ArticleMarch 1, 2022 · 5 min read time
A fundamental tenet of DevOps is to automate everything you can. Those who take automation the furthest stand to gain significant benefits by eliminating human errors and reducing lead times for software releases.
The CI/CD pipeline is where this automation happens. Automation related to various testing steps in the pipeline is a mature practice these days. Tests are run automatically when code is pushed to a repository and when a pre-production runtime environment is updated with new code.
However, there is a bottleneck with getting new features to this well-refined part of the pipeline. The issue surfaces when the team works on multiple features in parallel, and each of them needs an environment to run tests in isolation before integrating them.
Development environment shortcomings
With cloud-based platform services, it’s no longer always feasible to spin up a complete local development environment on a developer’s laptop. Although solutions, such as LocalStack, can emulate cloud services locally, they don’t always cover all the needed platform services or apply to each specific use case. When things get complex enough, you’ll run out of options if you rely on local environments which mimic real cloud services.
A quick feedback loop is essential for efficient software development. Developers want to stay focused on the task. Integration test runs should be quick to complete after changing the code. Sharing environments can lead to an unclear baseline state for testing and arbitrary test failures.
Deploying a new environment from scratch solves the issues mentioned above but has traditionally meant going through a manual list of steps that could take a long time. This could, of course, be done once for each developer so that they’d have their sandbox environments. But such environments tend to drift from the state defined in infrastructure code and cause issues in the long run.
Automation to the rescue
With infrastructure as code and improved tooling such as the AWS Cloud Deployment Kit (CDK), these problems are a thing of the past. Automated feature branch environments are becoming more and more common in the CI/CD pipeline. Here’s how we use them in our projects!
The basic idea is a simple 3-step process:
When a pull request is created in the code repository, a pipeline job that provisions the infrastructure environment for the branch is triggered. To avoid creating an environment for all branches, we typically use a naming convention with a prefix like feature/ or f/ for the branch name for branches we want an environment for.
The regular deployment pipeline runs after the environment provisioning completes and on each new push to the branch after that.
When work on the feature concludes, and the pull request is closed, an infrastructure deprovisioning job is triggered to destroy the branch environment.
The pull request functions as a central location for peer review and decision making. Feedback from the deployment pipeline jobs, indicating whether deployments are successful and tests pass, is brought back to the pull request. Some workflows like software component dependency updates can be fully automated with tools such as Renovate and this feedback loop from the pipeline back to the code repository.
Infrastructure provisioning can get complex for many reasons, such as dependencies between environment resources and steps in build and test automation. An excellent way to bring structure to such complexity is to split a big deployment pipeline to separate stages. Infrastructure is bootstrapped stage by stage, with other tasks like building application artefacts is done at the right moment after dependencies have been provisioned.
One problem teams could face is increased cost. Provisioning the full stack of infrastructure for each environment can be unnecessarily expensive. Another negative aspect is the time it takes to provision complex resources. Databases and other costly resources might not need to be naively provisioned from scratch for each environment. Using schemas with branch-specific namespaces can help with cost optimisation and provide faster deployment times as you won’t have to wait for database resources to spin up during environment creation.

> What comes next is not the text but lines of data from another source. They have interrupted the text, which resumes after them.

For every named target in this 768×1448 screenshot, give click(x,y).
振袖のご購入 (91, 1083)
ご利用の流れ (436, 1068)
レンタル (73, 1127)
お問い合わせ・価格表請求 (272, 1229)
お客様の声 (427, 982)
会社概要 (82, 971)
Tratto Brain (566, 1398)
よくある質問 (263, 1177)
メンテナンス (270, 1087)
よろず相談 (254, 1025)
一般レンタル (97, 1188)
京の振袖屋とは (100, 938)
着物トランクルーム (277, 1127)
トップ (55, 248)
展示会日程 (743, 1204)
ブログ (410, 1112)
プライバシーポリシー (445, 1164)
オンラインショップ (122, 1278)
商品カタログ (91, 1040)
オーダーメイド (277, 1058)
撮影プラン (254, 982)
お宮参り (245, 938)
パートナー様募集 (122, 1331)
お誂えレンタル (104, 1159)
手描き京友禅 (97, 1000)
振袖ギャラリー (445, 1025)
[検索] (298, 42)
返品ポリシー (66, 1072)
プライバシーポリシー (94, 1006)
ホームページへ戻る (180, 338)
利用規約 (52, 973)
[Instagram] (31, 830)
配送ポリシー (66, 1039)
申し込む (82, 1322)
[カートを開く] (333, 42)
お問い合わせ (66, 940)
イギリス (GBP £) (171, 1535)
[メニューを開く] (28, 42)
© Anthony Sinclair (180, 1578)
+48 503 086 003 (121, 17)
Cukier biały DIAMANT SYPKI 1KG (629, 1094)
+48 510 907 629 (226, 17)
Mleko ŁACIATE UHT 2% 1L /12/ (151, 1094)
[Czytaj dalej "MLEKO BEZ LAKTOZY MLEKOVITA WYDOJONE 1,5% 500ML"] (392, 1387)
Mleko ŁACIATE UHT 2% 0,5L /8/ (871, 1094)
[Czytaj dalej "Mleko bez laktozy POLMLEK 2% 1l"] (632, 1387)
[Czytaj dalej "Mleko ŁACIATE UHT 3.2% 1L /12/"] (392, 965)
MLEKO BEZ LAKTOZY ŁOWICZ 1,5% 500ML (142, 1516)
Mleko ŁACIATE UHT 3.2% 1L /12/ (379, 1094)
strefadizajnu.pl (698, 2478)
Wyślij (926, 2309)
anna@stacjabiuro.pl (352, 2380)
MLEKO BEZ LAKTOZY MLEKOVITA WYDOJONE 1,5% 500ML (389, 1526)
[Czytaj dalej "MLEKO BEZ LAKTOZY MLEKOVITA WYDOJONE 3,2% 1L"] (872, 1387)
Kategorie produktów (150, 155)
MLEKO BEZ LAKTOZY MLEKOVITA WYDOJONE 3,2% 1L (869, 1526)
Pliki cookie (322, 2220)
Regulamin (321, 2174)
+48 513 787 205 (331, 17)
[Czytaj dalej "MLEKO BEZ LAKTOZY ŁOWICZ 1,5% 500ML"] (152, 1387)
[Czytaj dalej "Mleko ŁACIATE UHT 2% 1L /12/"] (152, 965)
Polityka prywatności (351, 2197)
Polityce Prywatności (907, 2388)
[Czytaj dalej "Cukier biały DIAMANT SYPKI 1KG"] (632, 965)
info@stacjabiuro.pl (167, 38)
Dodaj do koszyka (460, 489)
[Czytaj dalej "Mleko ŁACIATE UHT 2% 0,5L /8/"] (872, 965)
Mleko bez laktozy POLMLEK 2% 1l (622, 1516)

To enable the reuse of expensive resources, we split the concept of an environment into two levels. A shared environment contains low-level infrastructure like networking, databases, messaging middleware, while an application environment is concerned with application-level resources. We could choose to deploy a branch with the full stack of shared and application infrastructure or reuse a shared environment for multiple application deployments, each from a separate feature branch.
Increased delivery speed
Achieving automated feature branch environments is a milestone for DevOps maturity. Once you have this capability, you’ll find that your lead time to release new features decreases significantly! You’ll have the flexibility of dynamically creating more testing environments, e.g. load testing and other scenarios. Blue-Green deployments in production are also within reach. It’s just a matter of switching over from one application environment to another on top of a shared environment which contains your production data.
Finesse of the deployment pipeline comes with the increased effort to develop and maintain the code that implements the pipeline. It’s good to think about the level of automation and optimisation you want to achieve versus the time you end up spending on the pipeline itself. A balanced approach, based on the specific goals of each software product, is key to the successful use of automated feature environments.
Your tooling may vary
This pattern is generic and applicable to all cloud environments. The implementation details will differ based on the platforms and tools you use. On AWS, we recommend their CodeCommit, CodePipeline and CodeBuild services for DevOps automation orchestrated using the AWS Cloud Development Kit (CDK). Tooling is getting better, but expect to write a fair amount of scripting to implement automated feature branches for your specific needs.